Он вырос на чёрном хлебе, но теперь с удовольствием перекусывал серым и даже белым хлебом с маслом раз в месяц. Возвращение к шахтерскому питанию не понравилось бы никому из них. Ханно проглотил остатки вареного яйца и прикоснулся костяшками пальцев к столу, чтобы поблагодарить Богов за еду под терпеливым взглядом матери. Он встал за час до рассвета, чтобы успеть посетить храм, но даже в этом случае отца уже не было, когда он проснулся. Его работа в шахте начиналась до рассвета и заканчивалась после захода солнца.
— Ты тоже должна делать правильные жесты, — сказал он своей Матери. — Это помогло бы с… это помогло бы.
В юности он отвечал на насмешки о том, что его Мать — какая-то иностранная соблазнительница, кулаками и ногами, но теперь, когда ему исполнилось четырнадцать, он больше не мог рисковать. Если бы он привлек внимание стражи как нарушитель спокойствия, он мог бы потерять свое место во Внешнем Трибунале.

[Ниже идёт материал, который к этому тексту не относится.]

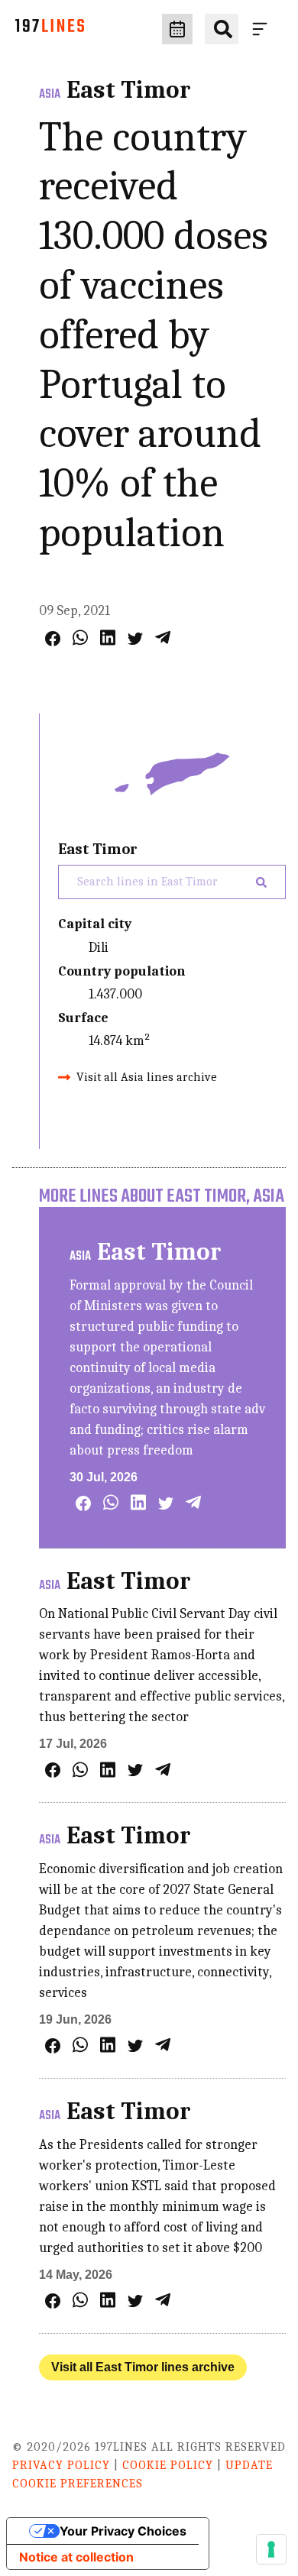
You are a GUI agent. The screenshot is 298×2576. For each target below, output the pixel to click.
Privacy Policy (61, 2465)
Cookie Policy (167, 2465)
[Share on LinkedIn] (107, 637)
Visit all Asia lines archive (146, 1077)
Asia (49, 95)
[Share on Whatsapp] (80, 637)
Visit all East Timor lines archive (143, 2367)
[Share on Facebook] (52, 638)
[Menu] (263, 29)
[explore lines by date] (177, 29)
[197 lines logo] (49, 29)
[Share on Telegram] (162, 637)
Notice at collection (76, 2557)
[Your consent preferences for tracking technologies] (271, 2549)
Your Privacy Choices (123, 2531)
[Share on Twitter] (135, 638)
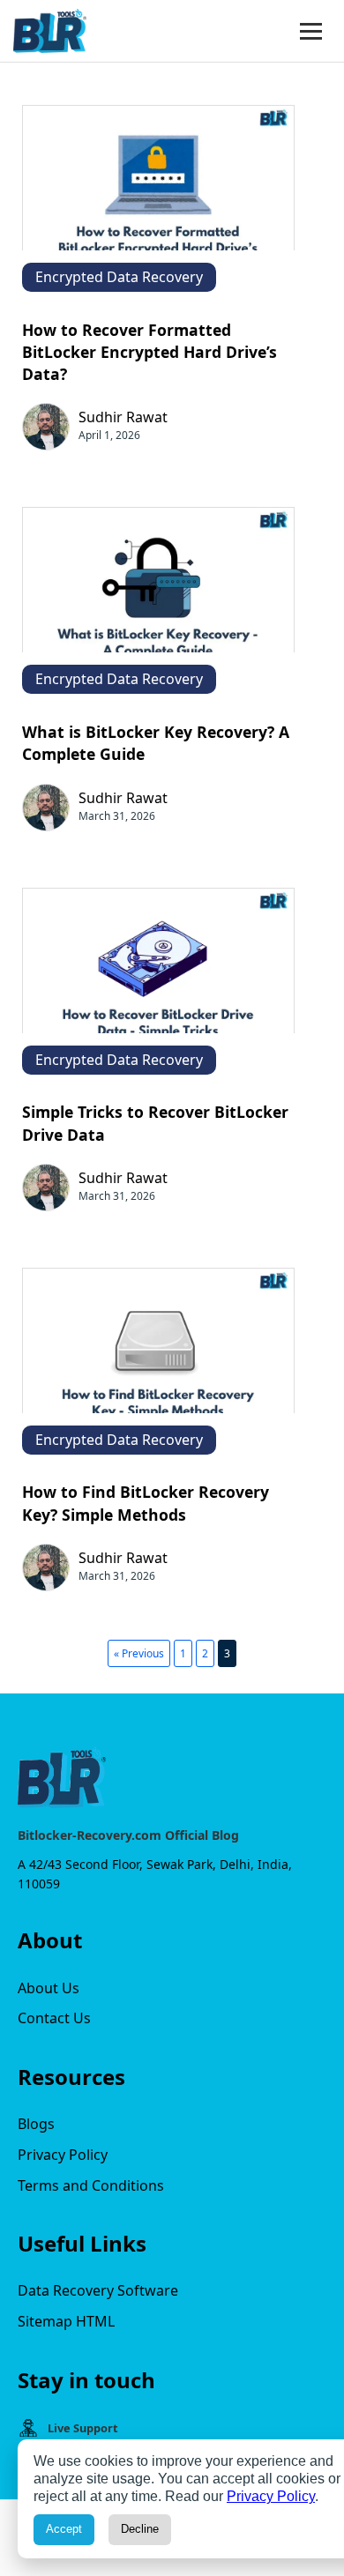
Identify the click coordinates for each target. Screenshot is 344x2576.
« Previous (139, 1653)
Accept (64, 2528)
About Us (48, 1988)
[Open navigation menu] (311, 31)
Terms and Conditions (91, 2185)
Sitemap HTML (66, 2321)
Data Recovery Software (98, 2290)
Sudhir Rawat (123, 417)
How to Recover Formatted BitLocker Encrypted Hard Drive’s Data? (149, 352)
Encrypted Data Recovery (119, 277)
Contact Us (54, 2018)
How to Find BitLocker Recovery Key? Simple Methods (145, 1502)
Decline (140, 2528)
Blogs (36, 2123)
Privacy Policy (63, 2154)
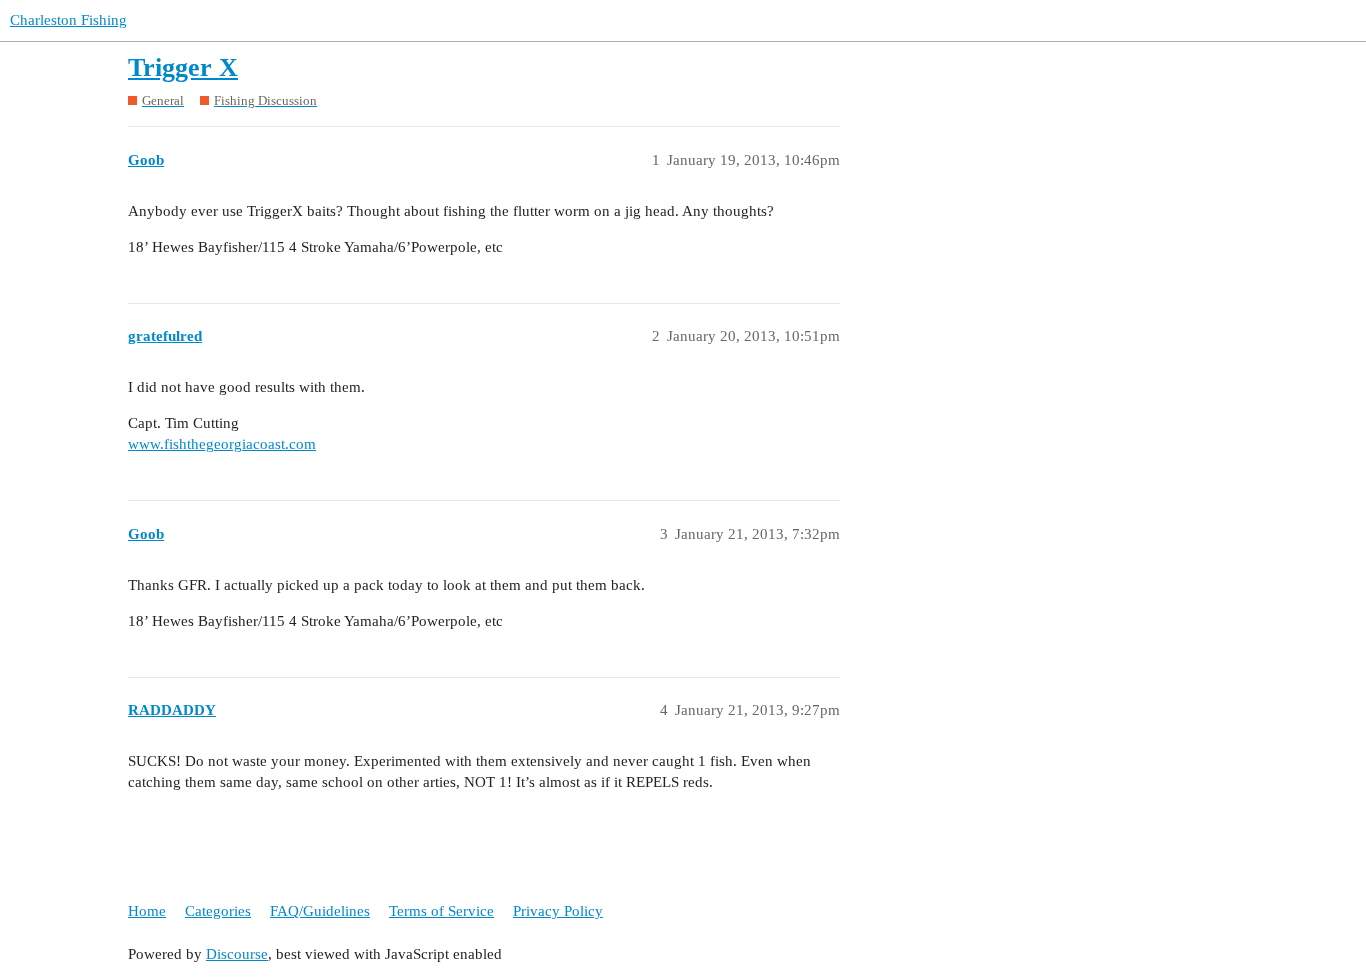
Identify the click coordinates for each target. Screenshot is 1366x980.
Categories (218, 911)
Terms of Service (441, 911)
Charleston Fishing (68, 20)
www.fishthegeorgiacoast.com (222, 444)
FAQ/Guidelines (320, 911)
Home (147, 911)
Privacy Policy (558, 911)
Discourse (237, 954)
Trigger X (183, 67)
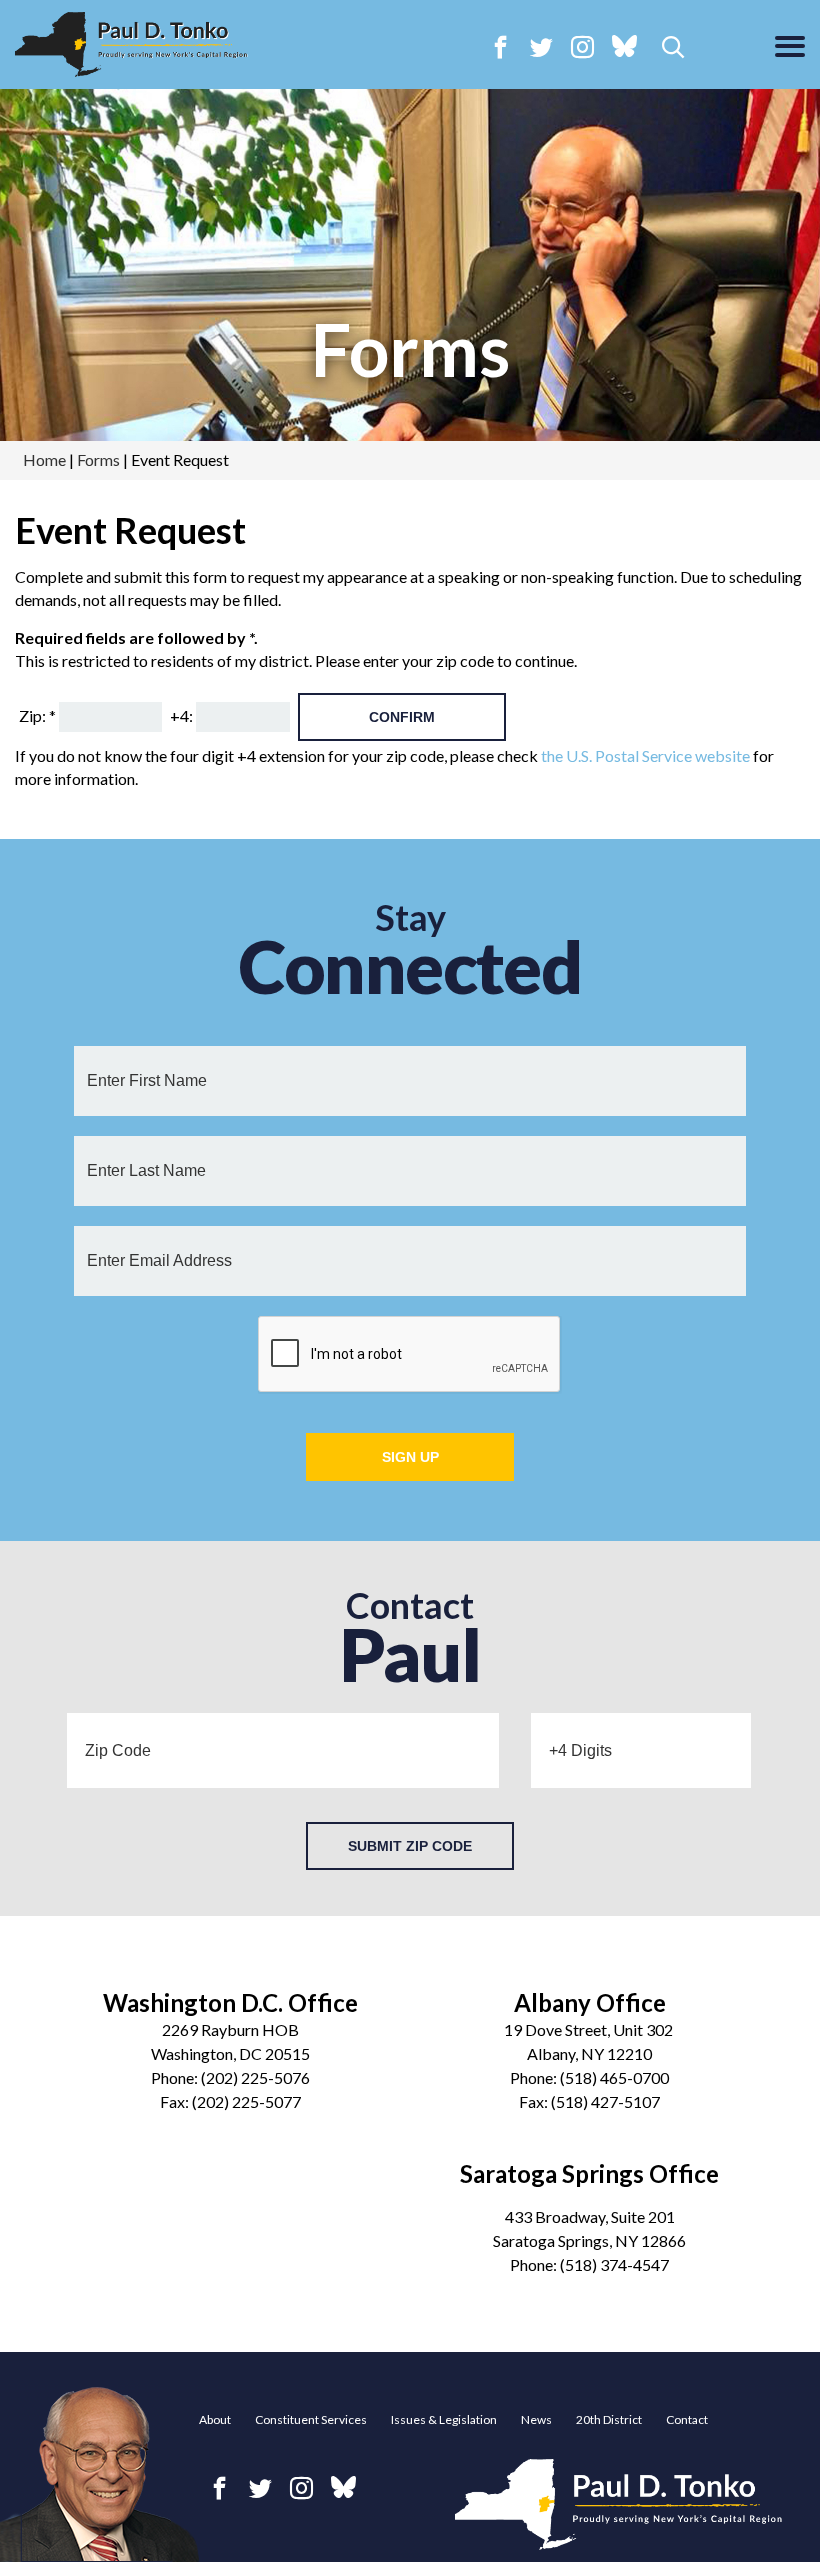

— У тебя есть твоя вера, — улыбнулась Зоя из Талассины. — У меня есть своя.
— Боги Преисподних не являются истинными богами, — пробормотал Ханно. — Просто великие и могучие демоны.
— Эта земля мало знает о демонах, Ханно, — сказала она, откидывая назад выбившуюся прядь его волос. — Я пришла на эти берега из-за этого. Но не говори таких невежественных слов. Те Что Внизу слушают. Те Что Внизу помнят и полностью выплачивают свои долги.
Его губы сжались, но он не стал спорить, потому что ему нужно было спешить. Его родители не часто говорили о религии, так как отец редко заходил в храм, только в праздничные ночи, а мать хранила молчание о своей вере. Она хранила маленькую плитку в тёмном углу дома и каждый раз, когда была полная луна, проливала на неё кровь с солью. На удачу и долгую жизнь, говорила она. Плитка всегда оставалась нетронутой после того, как луна начинала убывать, хотя он никогда не видел, чтобы его мать чистила её.
Отец часто дразнил её, что это пустая трата времени, потому что её Боги были придурками все до единого. Но насколько хуже они были бы без дани? — отвечала всегда Мать. Ханно поцеловал Мать в щёку и поднял с пола свою сумку, помахал ей на прощание и прибавил шагу, чтобы у него было достаточно времени для полноценной молитвы в храме. Район Баркалид находился на окраине города, недалеко от доков, и поэтому его храм был меньше и беднее, чем в более богатых районах. Тем не менее Ханно он нравился, потому что, как говорили, это был один из первых храмов, которые баалиты воздвигли на этих берегах, когда заселили их.
Он поставил свой ранец на ступеньки у входа, уверенный, что даже безъярусный вор не будет настолько глуп, чтобы попытаться совершить кражу на освященной территории, и опустился на колени перед безвратной аркой из старого дерева. Три удара сердца он провёл, стоя на коленях, затем поднялся и тихими шагами вошел в святилище.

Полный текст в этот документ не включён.